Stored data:
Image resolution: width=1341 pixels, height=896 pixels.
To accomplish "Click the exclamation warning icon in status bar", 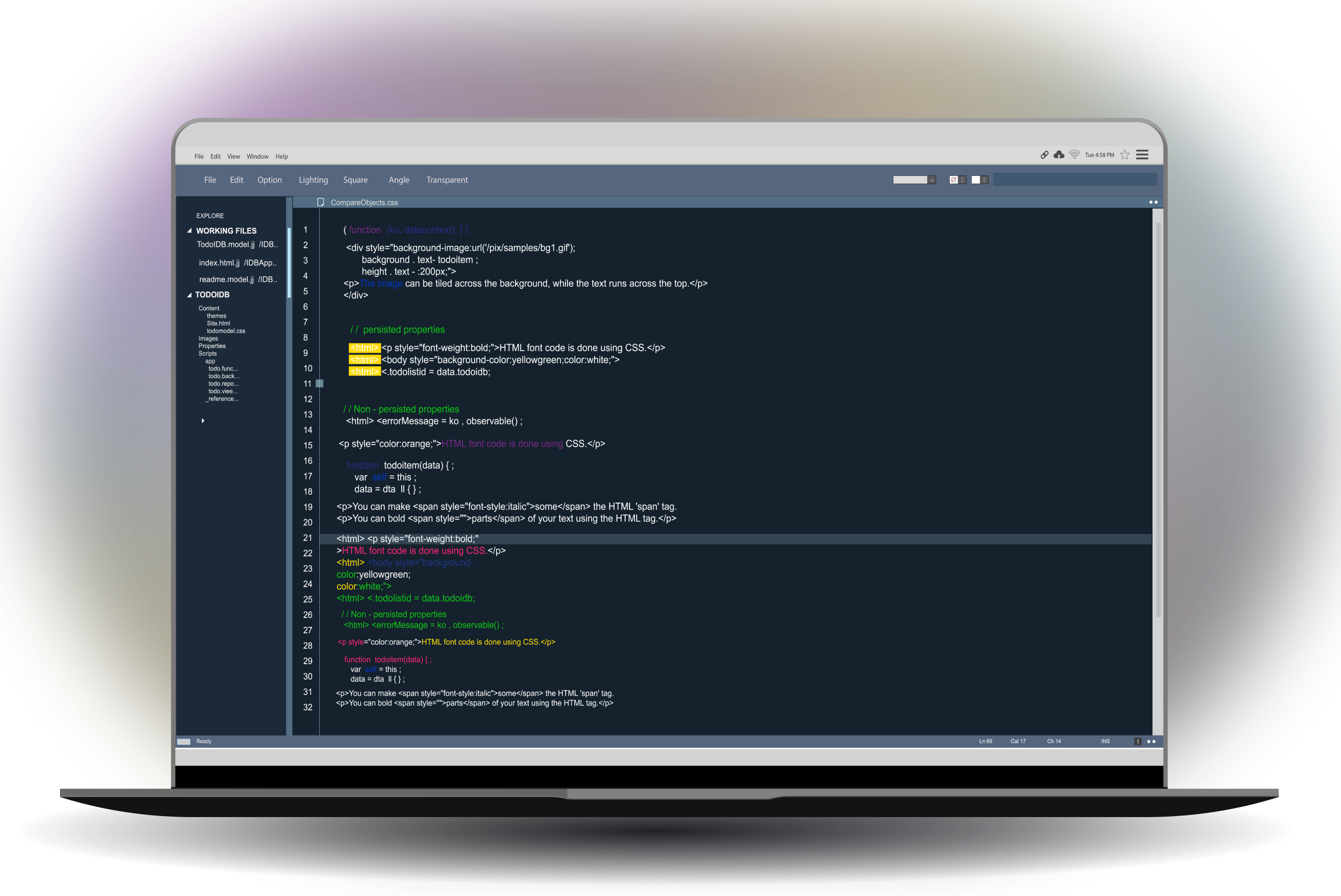I will 1138,741.
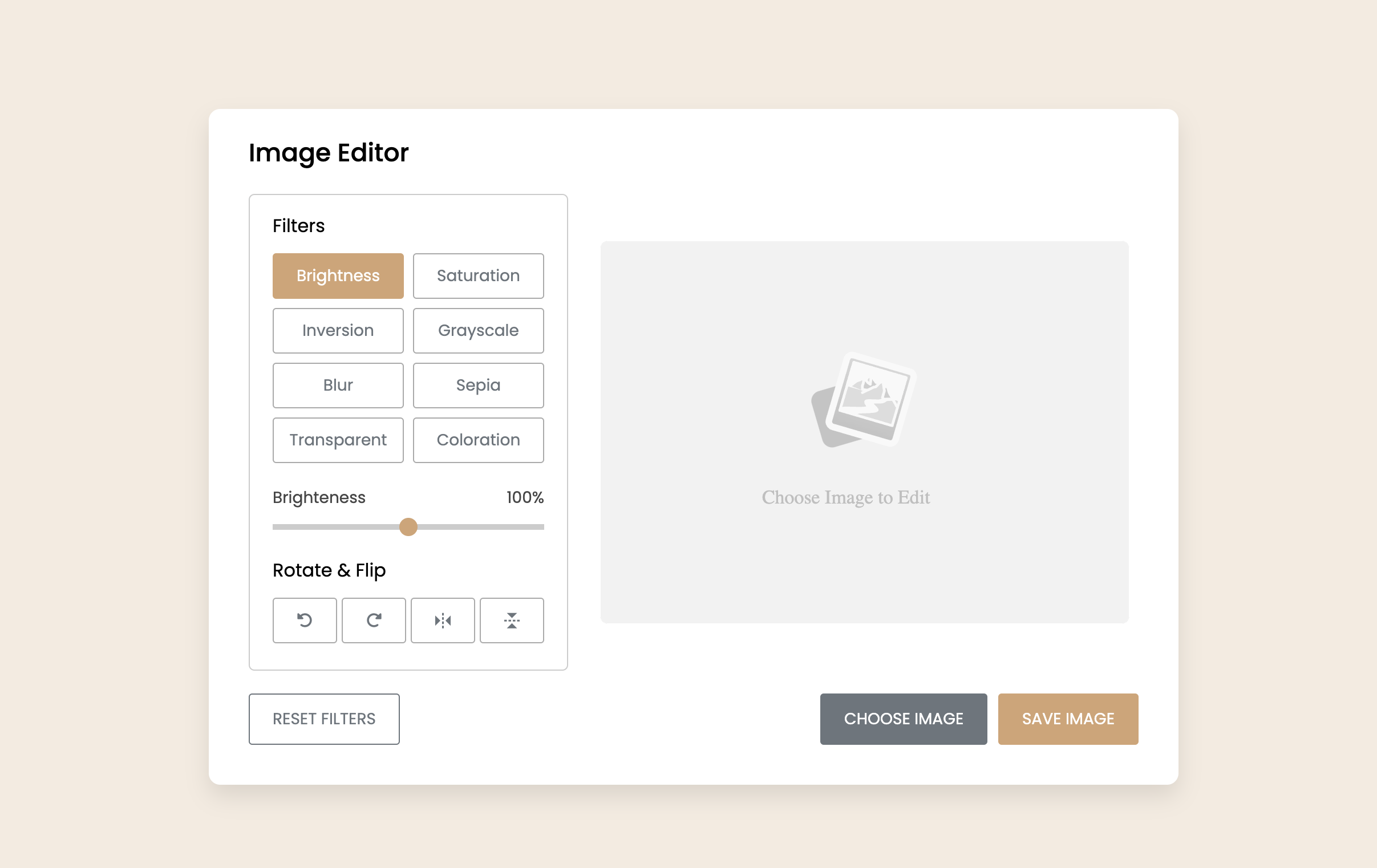Viewport: 1377px width, 868px height.
Task: Click the Filters section heading
Action: click(298, 225)
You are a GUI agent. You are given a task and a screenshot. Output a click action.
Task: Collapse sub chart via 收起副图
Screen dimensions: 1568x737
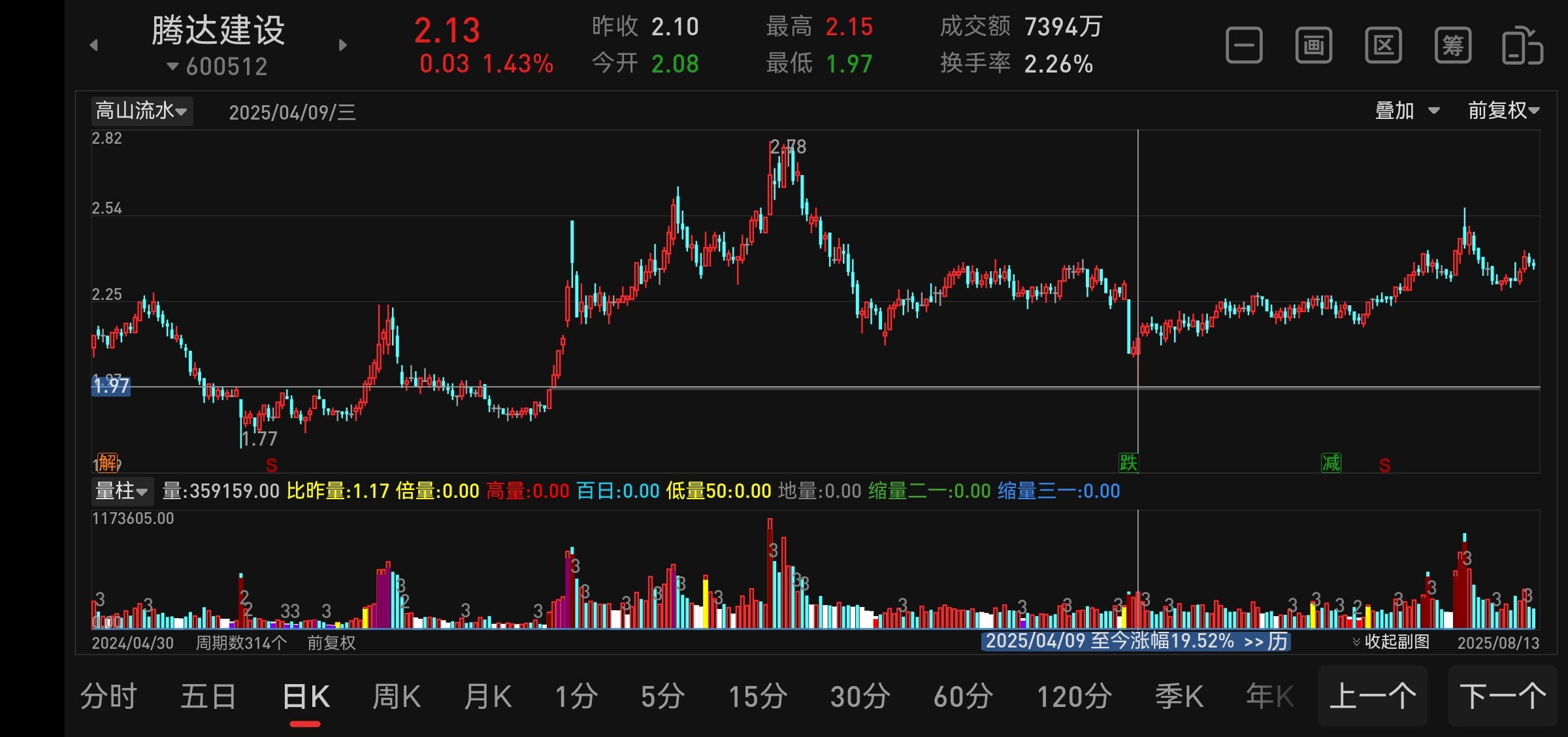coord(1390,642)
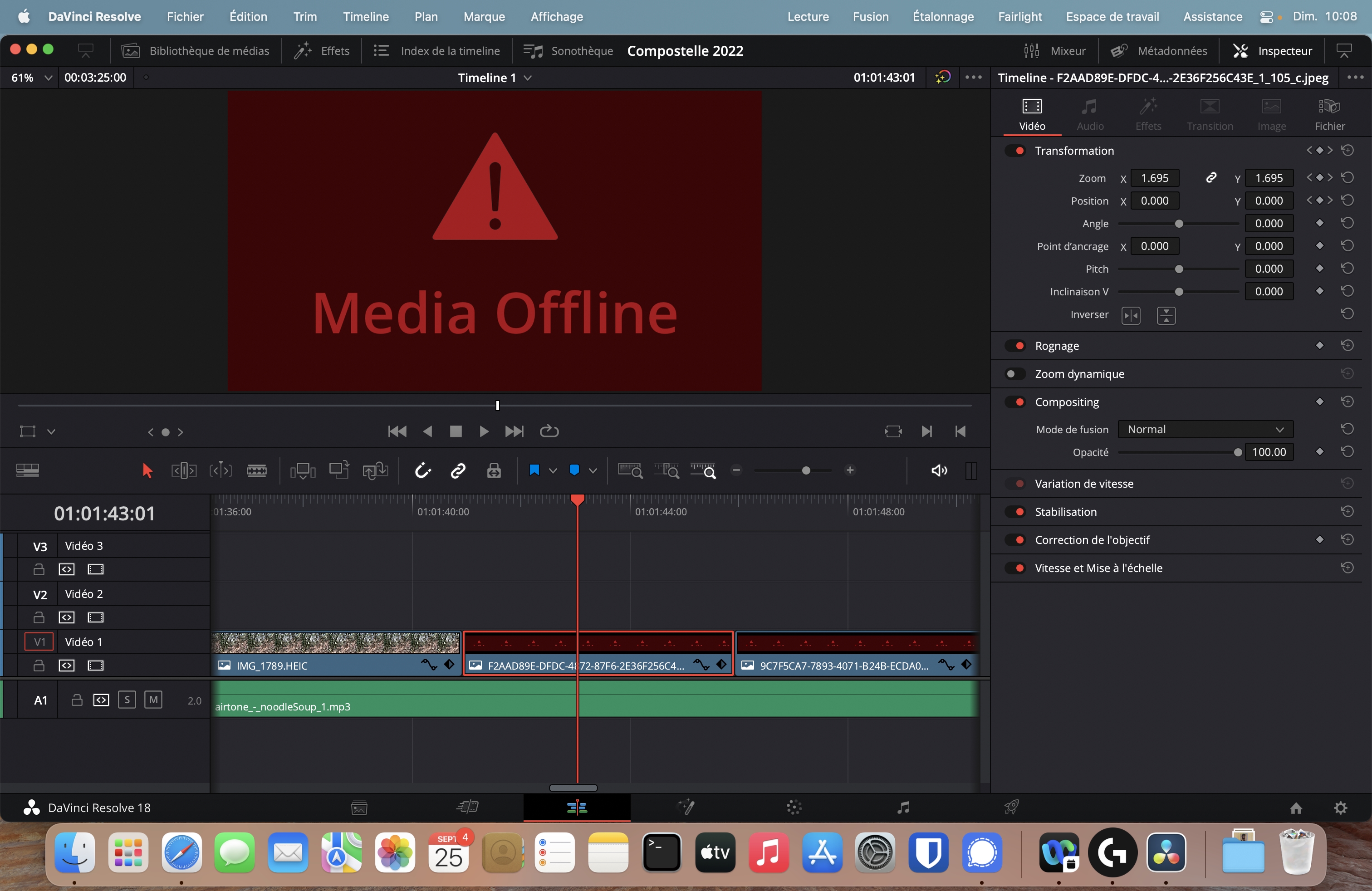Open the Mode de fusion dropdown

pos(1205,429)
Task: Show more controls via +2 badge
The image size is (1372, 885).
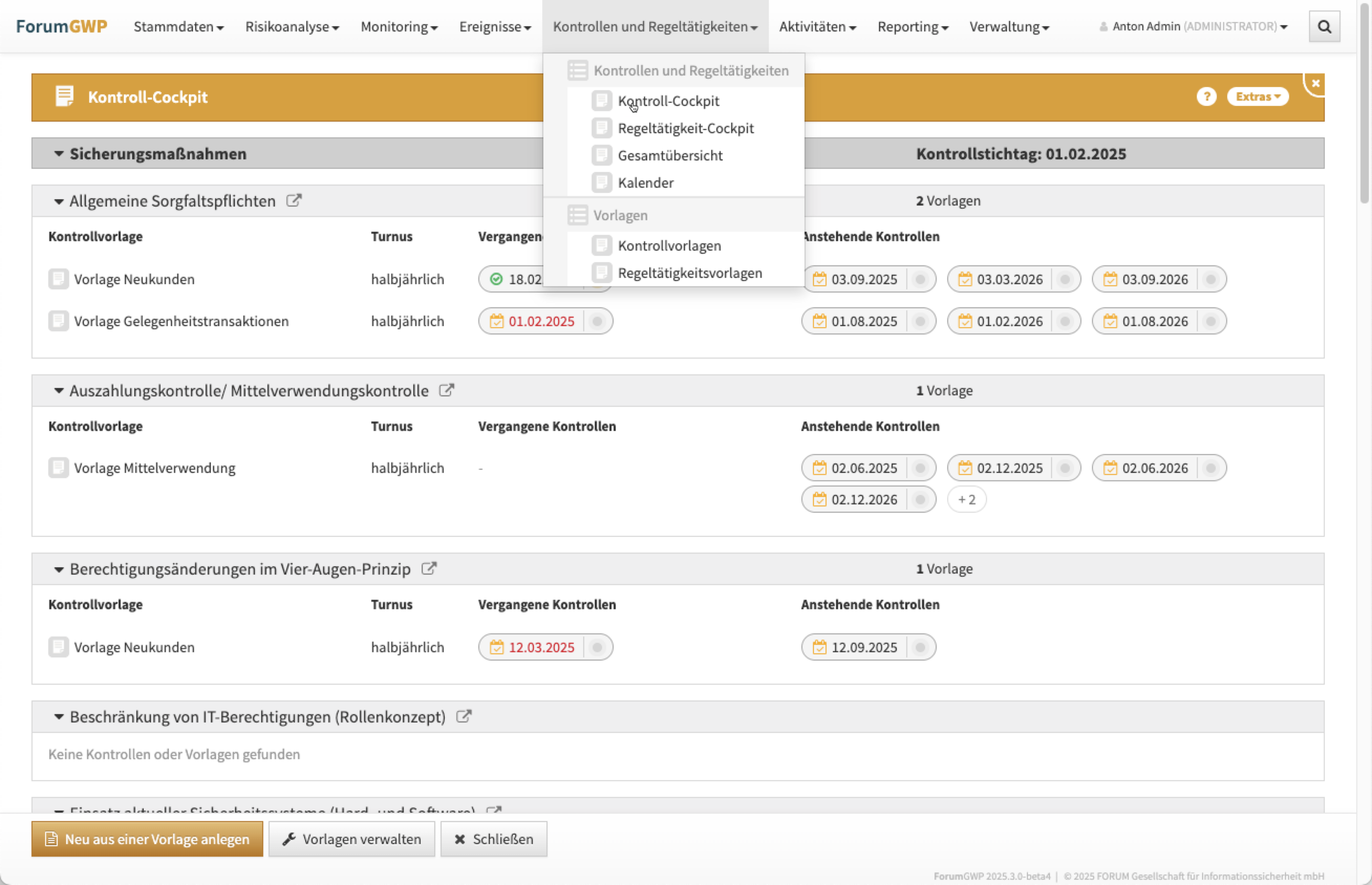Action: click(966, 500)
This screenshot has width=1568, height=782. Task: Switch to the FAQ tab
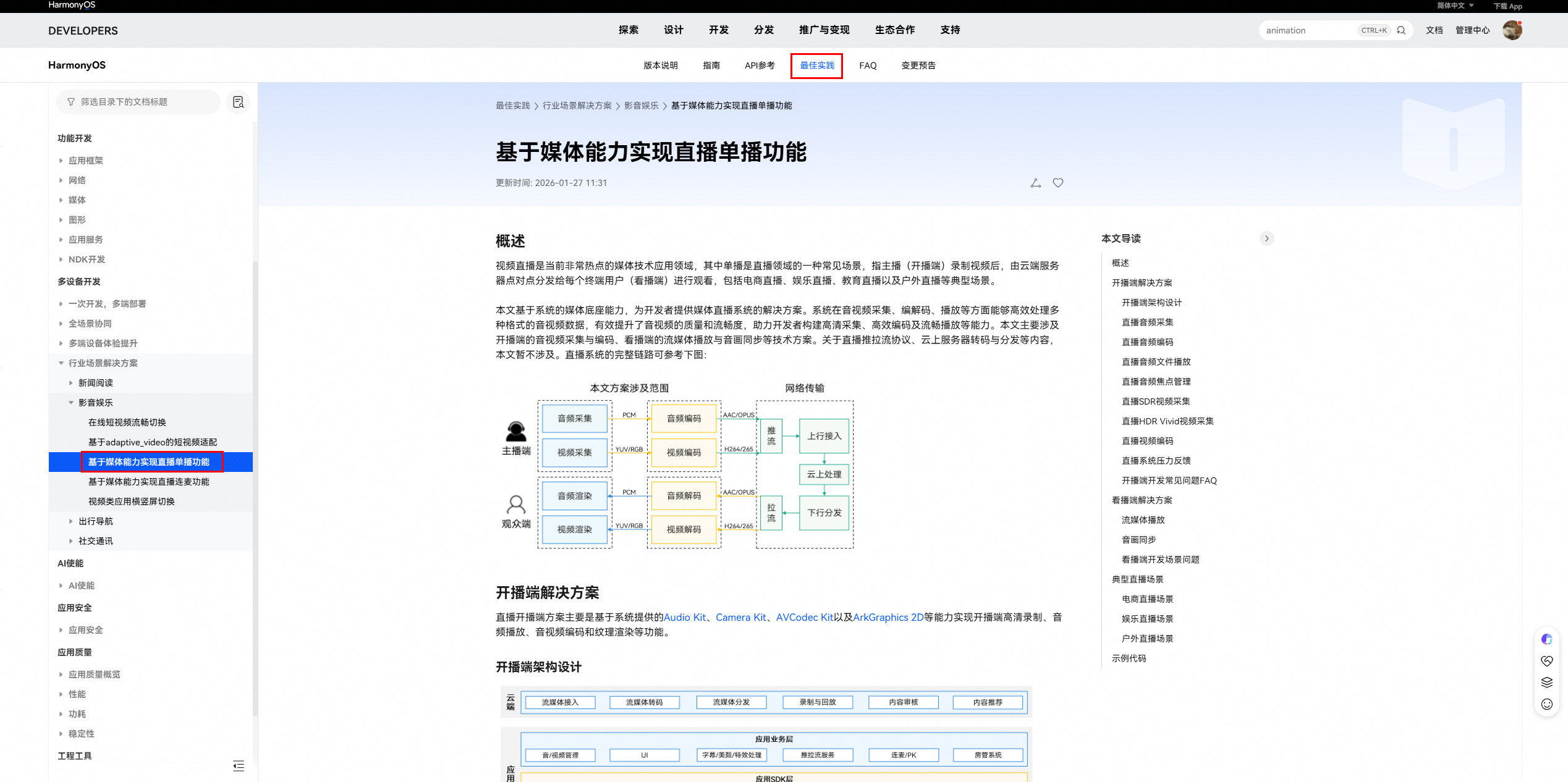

▶ **Problem description**
Return all lines of the data in which the string "screenshot" appears.

▶ **Completed task**
You are a GUI agent. You are given a task and a screenshot. Output a click action.
This screenshot has width=1568, height=782. Task: Switch to the FAQ tab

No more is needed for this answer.